AI computer is self-learning: The end of Moore’s law?
A neuro-inspired analog computer that has the ability to train itself to become better at whatever tasks it performs has been developed by researchers. Experimental tests have shown that the new system, which is based on the artificial intelligence algorithm known as “reservoir computing,” not only performs better at solving difficult computing tasks than experimental reservoir computers that do not use the new algorithm, but it can also tackle tasks that are so challenging that they are considered beyond the reach of traditional reservoir computing.
The results highlight the potential advantages of self-learning hardware for performing complex tasks, and also support the possibility that self-learning systems—with their potential for high energy-efficiency and ultrafast speeds—may provide an extension to the anticipated end of Moore’s law. The researchers, Michiel Hermans, Piotr Antonik, Marc Haelterman, and Serge Massar at the Université Libre de Bruxelles in Brussels, Belgium, have published a paper on the self-learning hardware in a recent issue of Physical Review Letters.
“On the one hand, over the past decade there has been remarkable progress in artificial intelligence, such as spectacular advances in image recognition, and a computer beating the human Go world champion for the first time, and this progress is largely based on the use of error backpropagation,” Antonik told Phys.org. “On the other hand, there is growing interest, both in academia and industry (for example, by IBM and Hewlett Packard) in analog, brain-inspired computing as a possible route to circumvent the end of Moore’s law.
“Our work shows that the backpropagation algorithm can, under certain conditions, be implemented using the same hardware used for the analog computing, which could enhance the performance of these hardware systems.”
Developed over the past decade, reservoir computing is a neural algorithm that is inspired by the brain’s ability to process information. Early studies have shown that reservoir computing can solve complex computing tasks, such as speech and image recognition, and do so more efficiently than conventional algorithms. More recently, research has demonstrated that certain experimental implementations, in particular optical implementations, of reservoir computing can perform as well as digital ones.
In more recent years, scientists have shown that the performance of reservoir computing can be improved by combining it with another algorithm called backpropagation. The backpropagation algorithm is at the heart of the recent advances in artificial intelligence, such as the milestone earlier this year of a computer beating the human world champion at the game of Go.
The basic idea of backpropagation is that the system performs thousands of iterative calculations that reduce the error a little bit each time, bringing the computed value closer and closer to the optimal value.

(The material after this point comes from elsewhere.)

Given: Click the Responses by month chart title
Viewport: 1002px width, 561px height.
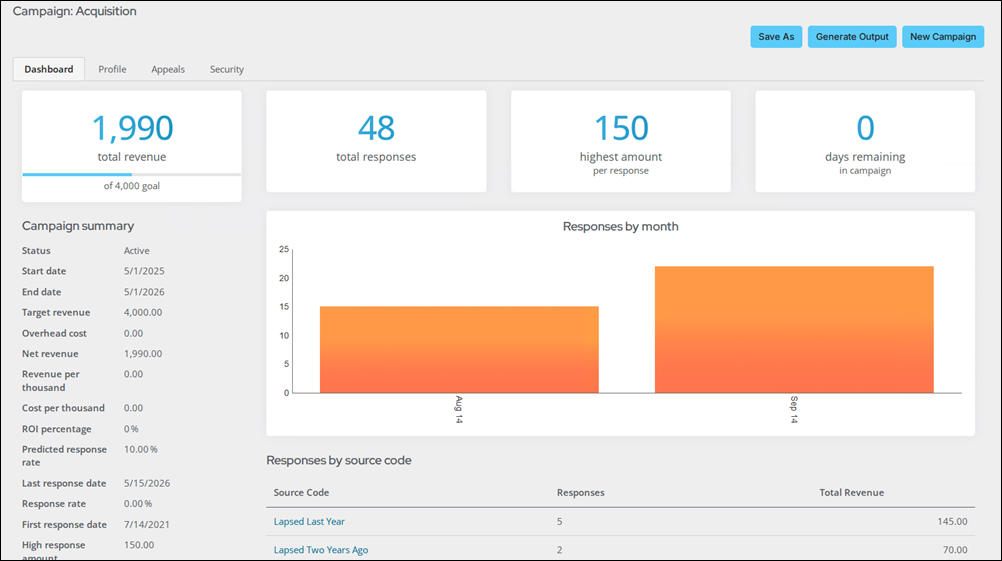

In the end, the repeated computations teach the system an improved way of computing a solution to a problem.
In 2015, researchers performed the first proof-of-concept experiment in which the backpropagation algorithm in conjunction with the reservoir computing paradigm was tested on a simple task.
In the new paper, the researchers have demonstrated that the algorithm can perform three much more complicated tasks, outperforming reservoir computing systems that do not use backpropagation. The present system is based on a photonic setup (specifically, a delay-coupled electro-optical system) in which the information is coded as the intensity of light pulses propagating in an optical fiber. The key to the demonstration is to physically implement both the reservoir computer and the backpropagation algorithm on the same photonic setup.
The three tasks performed were a speech recognition task (TIMIT), an academic task often used to test reservoir computers (NARMA10), and a complex nonlinear task (VARDEL5) that is considered beyond the reach of traditional reservoir computing. The fact that the new system can tackle this third task suggests that the new approach to self-training has potential for expanding the computing territory of neuromorphic systems.
“We are trying to broaden as much as possible the range of problems to which experimental reservoir computing can be applied,” Antonik said. “We are, for instance, writing up a manuscript in which we show that it can be used to generate periodic patterns and emulate chaotic systems.”
While the demonstration shows that the new approach is robust against various experimental imperfections, the current set-up is limited by the speed of some of the data processing and data transfer, which the researchers expect can be improved in future work.
“We aim to increase the speed of our experiments,” Antonik said. “The present experiment was implemented using a rather slow system, in which the neurons (internal variables) were processed one after the other. We are currently testing photonic systems in which the internal variables are all processed simultaneously—we call this a parallel architecture. This can provide several orders of magnitude of speed-up. Further in the future, we may revisit physical error backpropagation, but in these faster, parallel, systems.”